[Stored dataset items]
((
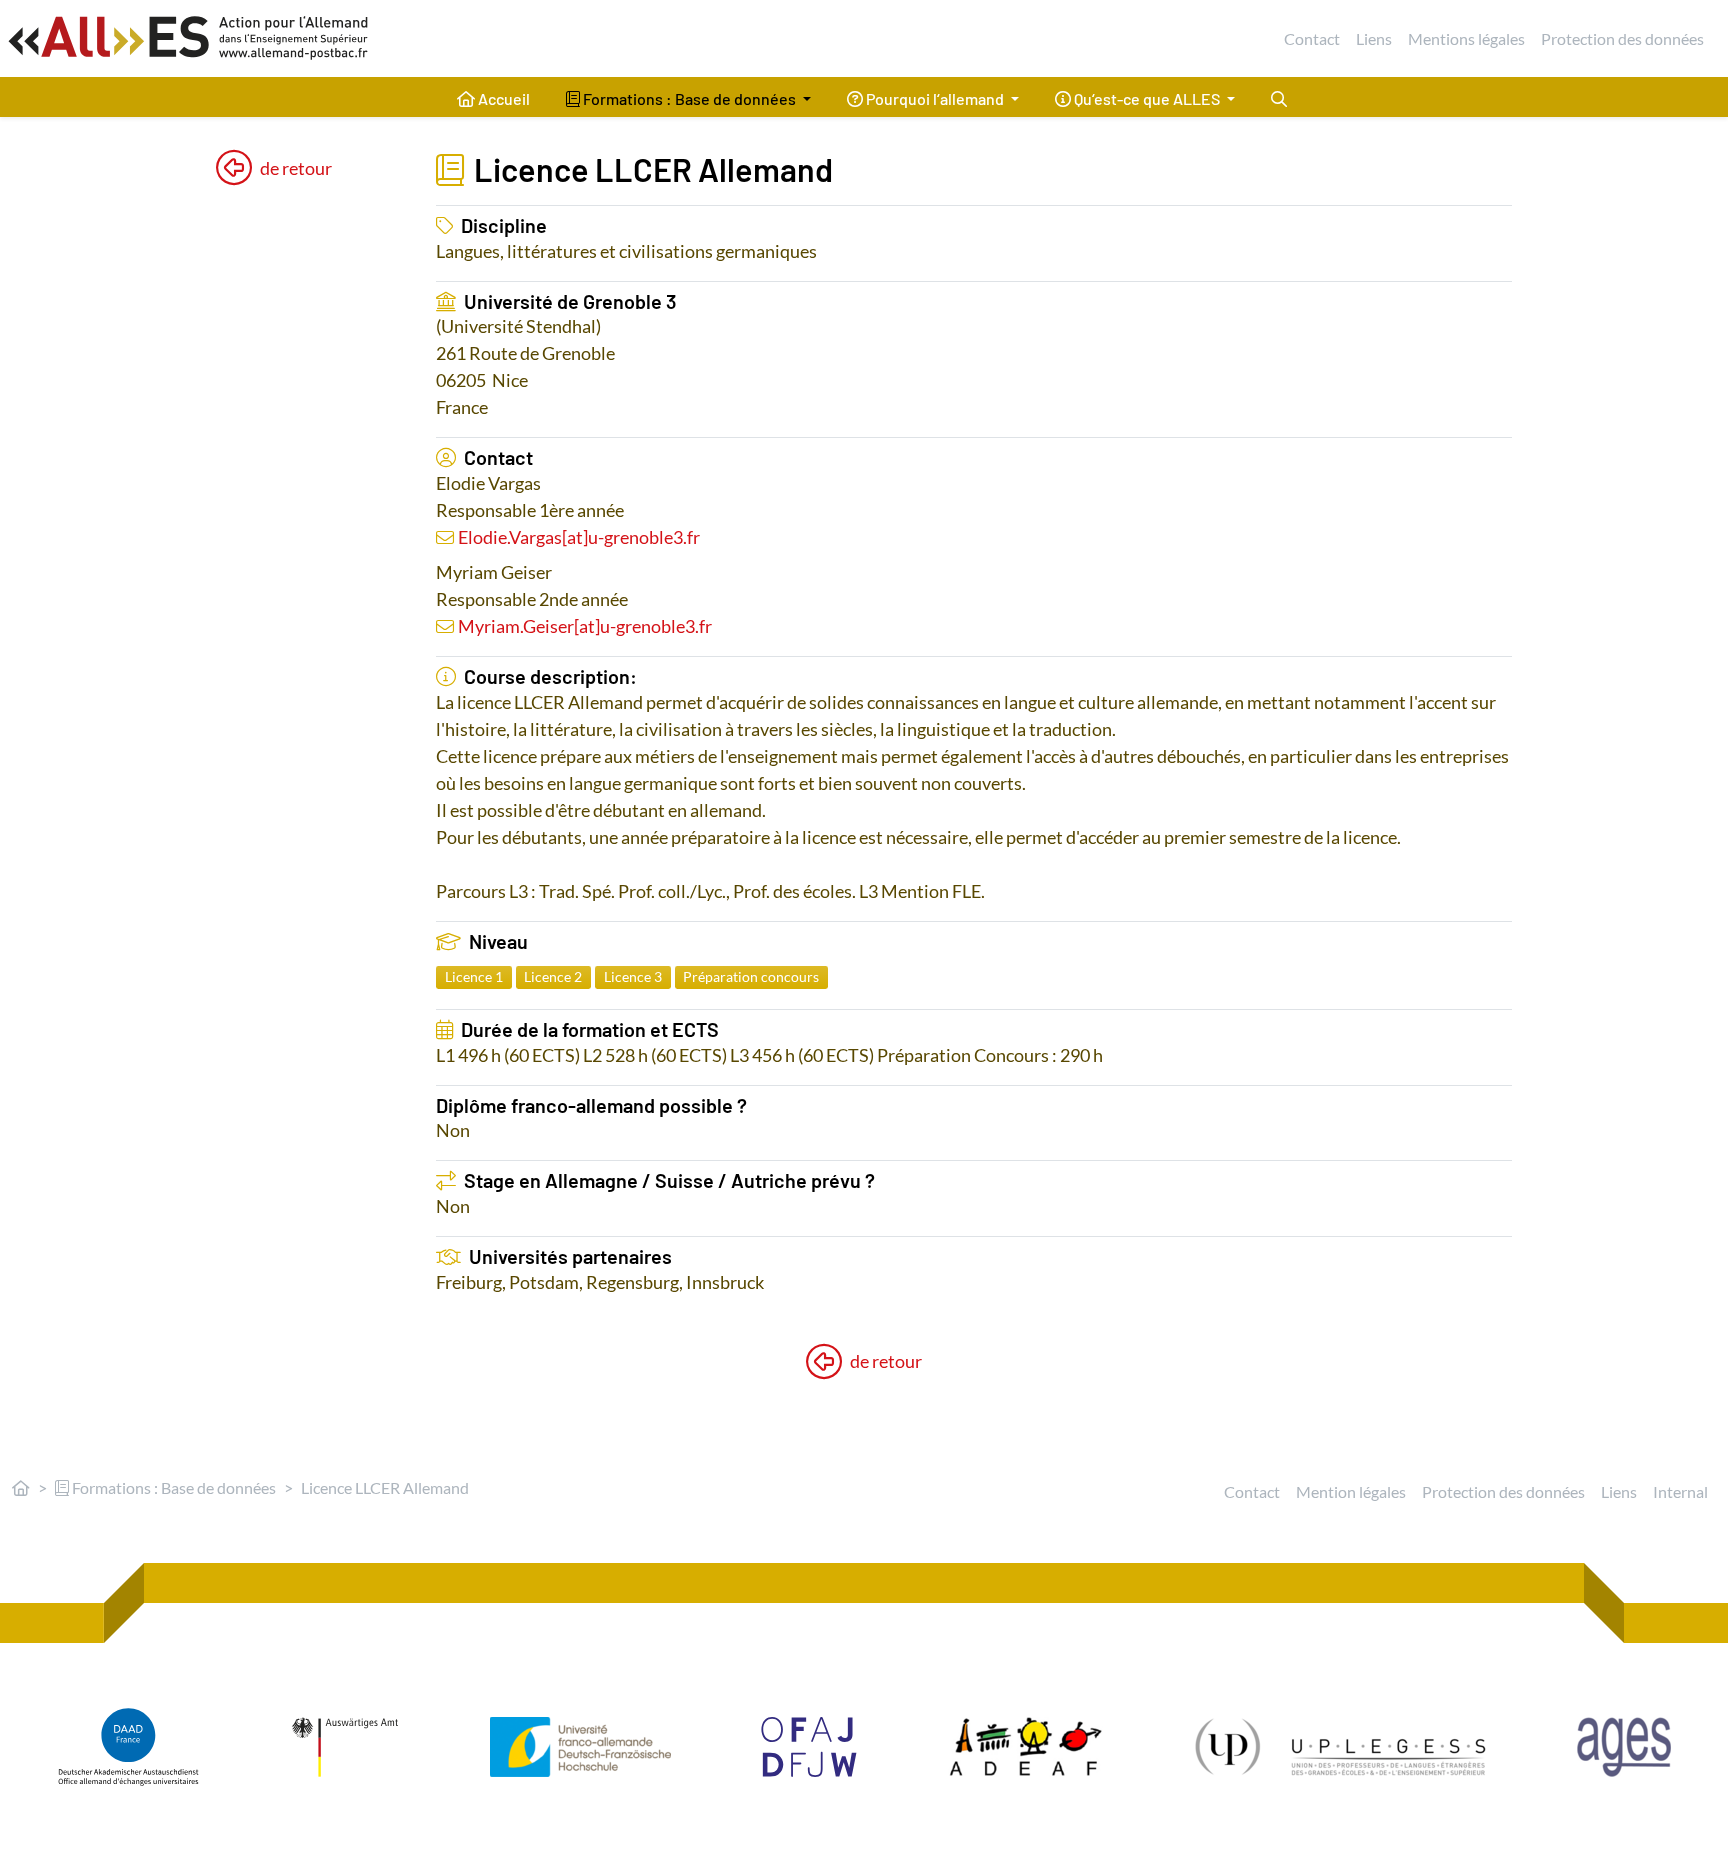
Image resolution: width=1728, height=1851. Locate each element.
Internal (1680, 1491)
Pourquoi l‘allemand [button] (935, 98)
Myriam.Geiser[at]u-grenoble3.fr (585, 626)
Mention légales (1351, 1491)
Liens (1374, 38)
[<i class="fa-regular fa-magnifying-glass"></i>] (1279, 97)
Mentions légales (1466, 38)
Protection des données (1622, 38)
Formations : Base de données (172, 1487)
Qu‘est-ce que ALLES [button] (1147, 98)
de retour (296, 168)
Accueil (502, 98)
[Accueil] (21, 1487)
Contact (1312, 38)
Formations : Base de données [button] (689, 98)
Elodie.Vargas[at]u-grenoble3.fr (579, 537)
))
# [Aim of the exercise]
Pictures excluded, set down all the entries exactly.

# [Response to this task]
Image resolution: width=1728, height=1851. Locate each element.
Internal (1680, 1491)
Pourquoi l‘allemand [button] (935, 98)
Myriam.Geiser[at]u-grenoble3.fr (585, 626)
Mention légales (1351, 1491)
Liens (1374, 38)
[<i class="fa-regular fa-magnifying-glass"></i>] (1279, 97)
Mentions légales (1466, 38)
Protection des données (1622, 38)
Formations : Base de données (172, 1487)
Qu‘est-ce que ALLES [button] (1147, 98)
de retour (296, 168)
Accueil (502, 98)
[Accueil] (21, 1487)
Contact (1312, 38)
Formations : Base de données [button] (689, 98)
Elodie.Vargas[at]u-grenoble3.fr (579, 537)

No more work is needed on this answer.